The percentile cutoffs (25 / 75 in the example — the actual cutoffs you tune in production are a different conversation) are the stable handle.

Edge cases that matter

Three edge cases will bite you if you don't handle them explicitly.

New hires and low-sample agents. An agent with three days of data will have unstable occupancy numbers. Exclude them from the percentile pool until they cross a sample-size threshold — say, 40 hours of on-queue time. Include them in the report, but label them insufficient_sample instead of bucketing them.

Post-training or return-from-leave agents. The first two weeks after training or a long leave will look terrible on any occupancy metric. Carve out a cohort label for them, and exclude them from the percentile pool used to compute thresholds. You still report their numbers; you just don't let them pull down the distribution.

Mixed-role agents. An agent who handles both tier-1 voice and tier-2 email has a different occupancy profile than either a pure tier-1 or a pure tier-2 agent. Bucket them within their role cohort, not against the whole floor.

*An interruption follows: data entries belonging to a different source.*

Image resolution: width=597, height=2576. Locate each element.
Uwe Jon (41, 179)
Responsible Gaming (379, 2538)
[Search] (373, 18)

Getting these three right is the difference between a bucketing system that gets used for coaching and a bucketing system that generates HR complaints.

The Genesys API specifics

A few things the Genesys Cloud docs do not emphasize:

The analytics/users/aggregates/query endpoint returns intervals, not totals. If you set a 30-day window with daily granularity, you get 30 rows per user per status. Sum yourself.
Rate limits on this endpoint are stricter than on most other analytics endpoints. Page in 10,000-row chunks with a 500 ms delay between pages and you won't hit throttling.
The routingStatus enum in the response uses SCREAMING_SNAKE_CASE (INTERACTING, IDLE, NOT_RESPONDING). The filter field in the request uses camelCase (routingStatus). Don't ask me why.
Time zones are UTC in every response. If you're reporting by agent shift, convert to local time after the aggregation, not before. Doing it before is how you end up with an event that straddles midnight and gets double-counted.
The routing-status stream has occasional duplicate events at interval boundaries. Dedupe on (userid, event_time, routing_status) before you sum.

The one-line takeaway

An aggregate metric is a confession that you have not yet decomposed the thing you're measuring. Decompose agent time into components, compute occupancy from first principles, bucket against peers using percentile thresholds, and handle new hires and split shifts explicitly. The payoff is coaching conversations that are specific instead of vague.